Tsang, chairman of the Ping Shan Rural Committee, allegedly “soft lobbied” the government over the proposed Wang Chau housing project. The government has been accused of scaling down a plan for 17,000 public housing flats, whilst approving 4,000 flats on a nearby greenfield site, in order to avoid conflicts with rural leaders including Tsang. Tsang has denied the allegations.
Tsang’s Fuk Hi Car Park takes up 17 hectares of the disputed land in Yuen Long. Citing publicly available data, Apple Daily reports that the car park area was originally designated as greenbelt zone and open storage field, but less than 10 per cent was given permission by the Town Planning Board for the zoning change. Hong Kong laws requires land owners to obtain permission for a change of land use.

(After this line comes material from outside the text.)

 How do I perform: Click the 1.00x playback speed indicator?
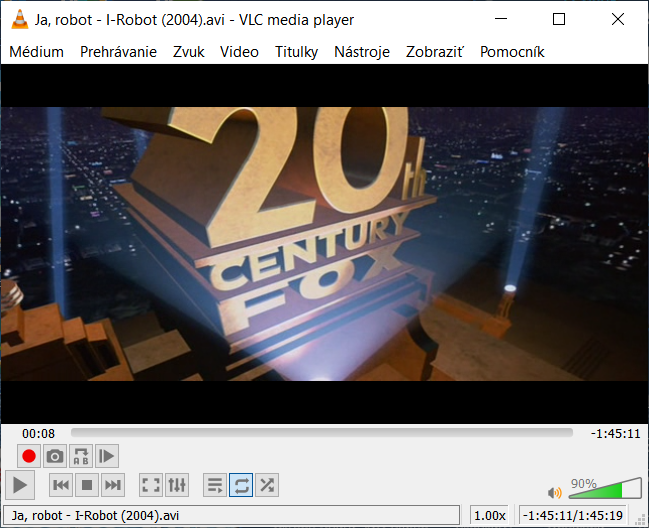[x=490, y=515]
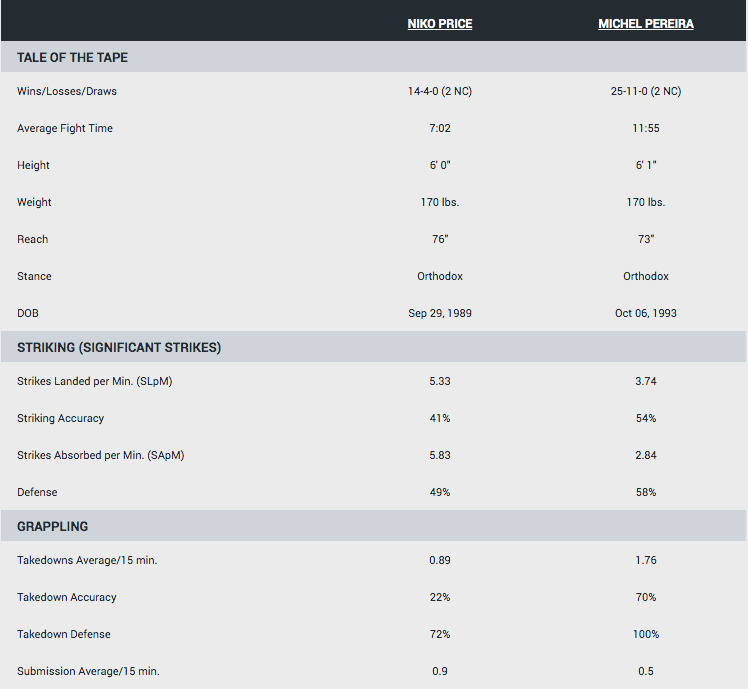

Of the 17 hectares on which the car park sits, Tsang only owns 1,800 square feet, according to Apple Daily. Around four hectares of the site sits on government land, part of which has not been authorised for use. The rest of the land is privately owned by several landlords.
The owners include the Tang, Shing, and Yeung families – all indigenous inhabitants of the New Territories, as well as affluent families such as the Chung family through Melbourne Enterprise Limited, the Or family through Kowloon Development Company Limited. The Ma family’s Tai Sang Bank, and the Hui family’s Koon Wah Mirror Holdings Limited also own portions of the land.
Lau Wong-fat, former chairman of the Heung Yee Kuk, owns portions which he inherited from his late mother.
HK$1k per square foot
A lease shows that Tsang rented a 0.54 hectare piece of land at HK$1 per square foot from the Hui family. Alongside his own car park business, Apple Daily estimates that by sub-letting out his land to recycling, car washing, and shipping container storage businesses, Tsang could be pocketing close to HK$100 million annually. East Week, citing sources, reports that car park could be earning up to HK$8 million per month.
It is unclear how Tsang obtained the remaining land as the Lands Registry does not disclose data of lease agreements between Tsang and the other land owners.
Should the government take back some of the land, Tsang’s small portion of land ownership would mean that he would receive a tiny amount in compensation compared to what he would earn from his car park business.